Monday, January 30, 2017

Out of Season (1975)



          Even if one ignores the story’s implications of incest, Out of Season is a creepy little number. Cliff Robertson plays an American who visits the seaside British hotel run by his old flame, played by Vanessa Redgrave, then rekindles their affair—even as he sleeps with her adult daughter, played by pouty-mouthed sexpot Susan George. Oh, and more than half the film’s scenes comprise bitter arguments, with the mother and daughter spitting venom at each other while the ex-lovers trade vicious accusations and criticisms. This stuff never quite reaches the level of high art, but Alan Bridges’ stately direction, an intelligent script, and three strong performances give Out of Season a certain dark magnetism. And even though the picture is quite talky, one could do worse than listening to Redgrave and Robertson issuing reams of dialogue. George acquits herself well, compensating for one-dimensional shrillness by raising the movie’s temperature considerably during erotic scenes. It’s not fun to watch three people eviscerate each other, but Out of Season holds the viewer’s attention for nearly all of its 90 moody minutes. As for the film’s provenance, reports differ—some sources indicate that the picture is based on a play, though the credits are vague, and it appears the British dramatist Harold Pinter was at one point set to direct the picture. (He made his cinematic directorial debut with the previous year’s Butley, a similarly cruel film.)
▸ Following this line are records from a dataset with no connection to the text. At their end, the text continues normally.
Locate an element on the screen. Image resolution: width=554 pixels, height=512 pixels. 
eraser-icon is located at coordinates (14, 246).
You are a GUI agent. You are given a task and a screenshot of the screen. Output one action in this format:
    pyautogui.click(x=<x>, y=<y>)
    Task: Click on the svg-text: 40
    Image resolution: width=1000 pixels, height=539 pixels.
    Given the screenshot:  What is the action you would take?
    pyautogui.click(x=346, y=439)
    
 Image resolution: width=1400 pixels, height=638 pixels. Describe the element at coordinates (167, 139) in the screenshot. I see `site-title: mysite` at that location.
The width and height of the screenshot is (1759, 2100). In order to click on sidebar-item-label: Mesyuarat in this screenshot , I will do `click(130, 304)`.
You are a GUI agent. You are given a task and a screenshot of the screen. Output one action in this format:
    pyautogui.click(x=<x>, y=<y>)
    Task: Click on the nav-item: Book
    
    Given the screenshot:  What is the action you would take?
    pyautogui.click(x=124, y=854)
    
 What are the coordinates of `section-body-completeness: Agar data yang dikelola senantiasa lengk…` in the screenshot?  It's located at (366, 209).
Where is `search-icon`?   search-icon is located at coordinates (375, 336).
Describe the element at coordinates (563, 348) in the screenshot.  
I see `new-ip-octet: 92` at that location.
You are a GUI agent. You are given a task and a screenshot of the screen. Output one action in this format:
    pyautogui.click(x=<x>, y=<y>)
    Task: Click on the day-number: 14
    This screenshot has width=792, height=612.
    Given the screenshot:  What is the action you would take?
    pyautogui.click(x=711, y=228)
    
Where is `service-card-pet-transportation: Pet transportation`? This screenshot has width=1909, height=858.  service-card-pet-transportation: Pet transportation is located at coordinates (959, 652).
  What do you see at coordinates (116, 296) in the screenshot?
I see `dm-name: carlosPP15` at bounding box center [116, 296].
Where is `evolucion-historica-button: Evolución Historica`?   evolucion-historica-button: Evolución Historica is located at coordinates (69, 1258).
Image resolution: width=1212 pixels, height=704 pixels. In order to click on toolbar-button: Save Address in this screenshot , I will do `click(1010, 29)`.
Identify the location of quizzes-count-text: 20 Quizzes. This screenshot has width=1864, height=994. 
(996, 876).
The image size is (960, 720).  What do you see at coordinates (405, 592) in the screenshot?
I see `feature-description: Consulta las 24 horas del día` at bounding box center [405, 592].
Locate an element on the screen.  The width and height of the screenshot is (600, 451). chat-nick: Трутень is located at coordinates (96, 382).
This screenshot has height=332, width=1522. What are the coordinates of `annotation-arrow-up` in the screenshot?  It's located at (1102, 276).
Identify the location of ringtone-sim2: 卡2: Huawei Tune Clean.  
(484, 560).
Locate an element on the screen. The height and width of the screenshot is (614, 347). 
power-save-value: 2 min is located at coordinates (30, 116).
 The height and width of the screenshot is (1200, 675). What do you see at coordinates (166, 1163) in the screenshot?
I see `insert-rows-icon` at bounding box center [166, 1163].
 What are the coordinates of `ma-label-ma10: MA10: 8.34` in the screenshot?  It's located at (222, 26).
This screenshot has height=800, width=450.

          In any event, Joe (Robertson) shows up one day and surprises Ann (Redgrave), whom he hasn’t seen in 20 years. Both were married to other people in the intervening period, and Ann is caught in a nasty cycle of squabbles with her daughter, Joanna (George), who resents living in a tiny town. Watching Ann and Joe fall back in love drives Joanna mad with jealously, so she throws herself at Joe, who’s too much of a drunken, self-involved cad to refuse her. There’s more to the picture than that, but those are the broad strokes, so Out of Season unfolds like a thriller—how far will Joe take his illicit affair with Joanna, and when will Joanna spring her trap by revealing what’s happening to her mother? The story isn’t quite meaty enough to support an entire feature, so the narrative energy flags periodically; Bridges and his collaborators would have done well to add a subplot or two. Taken for what it is, Out of Season gets the job done. Robertson’s macho intensity strikes sparks against Redgrave’s pained coldness, and George plays sexual games with such uninhibited insouciance that she’s simultaneously seductive and unbearable, just the right toxic mixture for the situation. Pity the filmmakers didn’t stick the landing, but so be it.